TASK DETAILS: Convert the data below, from the line containing "Collapse the MA indicator row chevron" to the line containing "Tap Save Trc on the device screen", into a JSON list of strings with one string per line and blank lines omitted.

begin STORED ROWS

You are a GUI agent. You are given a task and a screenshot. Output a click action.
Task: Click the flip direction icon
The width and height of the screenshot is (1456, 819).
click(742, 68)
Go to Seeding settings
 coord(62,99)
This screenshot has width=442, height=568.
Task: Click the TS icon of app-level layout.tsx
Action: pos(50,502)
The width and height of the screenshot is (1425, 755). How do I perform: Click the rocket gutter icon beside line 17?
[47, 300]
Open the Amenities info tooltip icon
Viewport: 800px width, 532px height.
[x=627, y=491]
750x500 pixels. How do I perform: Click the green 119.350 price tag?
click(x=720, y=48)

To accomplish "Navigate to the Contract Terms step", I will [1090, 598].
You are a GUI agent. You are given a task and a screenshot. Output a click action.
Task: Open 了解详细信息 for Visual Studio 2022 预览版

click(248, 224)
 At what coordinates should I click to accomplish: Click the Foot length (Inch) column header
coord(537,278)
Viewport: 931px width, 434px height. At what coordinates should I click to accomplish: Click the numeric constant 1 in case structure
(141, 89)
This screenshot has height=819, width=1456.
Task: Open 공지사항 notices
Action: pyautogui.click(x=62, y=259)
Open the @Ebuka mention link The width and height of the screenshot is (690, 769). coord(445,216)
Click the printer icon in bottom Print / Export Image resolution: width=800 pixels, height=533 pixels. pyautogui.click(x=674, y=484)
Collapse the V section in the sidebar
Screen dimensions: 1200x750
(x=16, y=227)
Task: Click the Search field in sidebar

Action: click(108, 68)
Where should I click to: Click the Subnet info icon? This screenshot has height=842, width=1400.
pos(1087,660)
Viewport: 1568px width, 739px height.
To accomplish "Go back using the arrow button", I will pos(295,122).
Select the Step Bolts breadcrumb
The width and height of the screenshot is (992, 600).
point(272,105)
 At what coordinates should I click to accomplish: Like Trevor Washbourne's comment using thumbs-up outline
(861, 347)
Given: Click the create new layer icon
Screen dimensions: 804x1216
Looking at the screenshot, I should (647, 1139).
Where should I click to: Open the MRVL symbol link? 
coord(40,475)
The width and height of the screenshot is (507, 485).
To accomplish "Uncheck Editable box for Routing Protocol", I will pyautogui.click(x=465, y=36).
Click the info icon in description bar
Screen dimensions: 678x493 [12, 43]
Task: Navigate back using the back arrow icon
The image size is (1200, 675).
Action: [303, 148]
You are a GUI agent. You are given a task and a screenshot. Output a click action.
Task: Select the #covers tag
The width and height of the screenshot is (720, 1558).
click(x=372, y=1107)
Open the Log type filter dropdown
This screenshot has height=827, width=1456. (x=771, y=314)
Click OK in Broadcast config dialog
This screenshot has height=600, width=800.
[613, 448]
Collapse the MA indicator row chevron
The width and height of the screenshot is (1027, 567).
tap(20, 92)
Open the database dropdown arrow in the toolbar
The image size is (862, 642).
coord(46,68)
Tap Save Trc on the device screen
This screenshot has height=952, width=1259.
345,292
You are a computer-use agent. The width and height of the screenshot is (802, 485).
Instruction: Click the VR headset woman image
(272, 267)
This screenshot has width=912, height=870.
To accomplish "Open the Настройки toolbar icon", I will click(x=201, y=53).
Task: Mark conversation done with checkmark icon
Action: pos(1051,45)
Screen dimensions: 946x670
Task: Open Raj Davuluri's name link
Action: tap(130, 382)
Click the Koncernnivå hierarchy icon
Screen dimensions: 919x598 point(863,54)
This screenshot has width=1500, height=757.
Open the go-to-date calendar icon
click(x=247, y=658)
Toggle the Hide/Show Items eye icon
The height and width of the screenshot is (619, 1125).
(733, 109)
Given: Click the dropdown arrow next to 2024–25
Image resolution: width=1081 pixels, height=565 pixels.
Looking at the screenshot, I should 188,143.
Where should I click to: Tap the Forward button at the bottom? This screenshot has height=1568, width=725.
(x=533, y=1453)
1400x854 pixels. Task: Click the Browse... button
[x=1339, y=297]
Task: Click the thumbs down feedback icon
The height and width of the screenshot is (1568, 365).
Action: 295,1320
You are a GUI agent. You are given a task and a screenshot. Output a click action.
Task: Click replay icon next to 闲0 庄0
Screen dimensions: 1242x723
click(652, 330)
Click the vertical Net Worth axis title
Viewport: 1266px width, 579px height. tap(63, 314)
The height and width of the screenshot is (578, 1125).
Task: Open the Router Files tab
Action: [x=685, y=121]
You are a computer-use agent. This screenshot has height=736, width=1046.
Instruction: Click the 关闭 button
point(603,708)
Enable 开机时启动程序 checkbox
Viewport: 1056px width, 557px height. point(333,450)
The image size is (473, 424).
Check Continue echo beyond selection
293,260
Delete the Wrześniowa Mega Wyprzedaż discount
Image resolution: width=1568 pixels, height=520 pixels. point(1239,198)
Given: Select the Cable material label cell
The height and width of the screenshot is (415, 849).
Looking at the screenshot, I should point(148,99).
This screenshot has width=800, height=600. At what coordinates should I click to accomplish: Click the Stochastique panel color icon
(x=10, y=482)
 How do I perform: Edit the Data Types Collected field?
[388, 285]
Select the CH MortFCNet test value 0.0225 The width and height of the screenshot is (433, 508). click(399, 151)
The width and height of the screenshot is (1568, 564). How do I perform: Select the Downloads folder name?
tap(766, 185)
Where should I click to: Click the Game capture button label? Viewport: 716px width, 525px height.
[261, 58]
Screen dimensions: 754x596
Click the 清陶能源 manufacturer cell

end STORED ROWS

EXERCISE ANSWER:
[
  "Collapse the MA indicator row chevron",
  "The width and height of the screenshot is (1027, 567).",
  "tap(20, 92)",
  "Open the database dropdown arrow in the toolbar",
  "The image size is (862, 642).",
  "coord(46,68)",
  "Tap Save Trc on the device screen"
]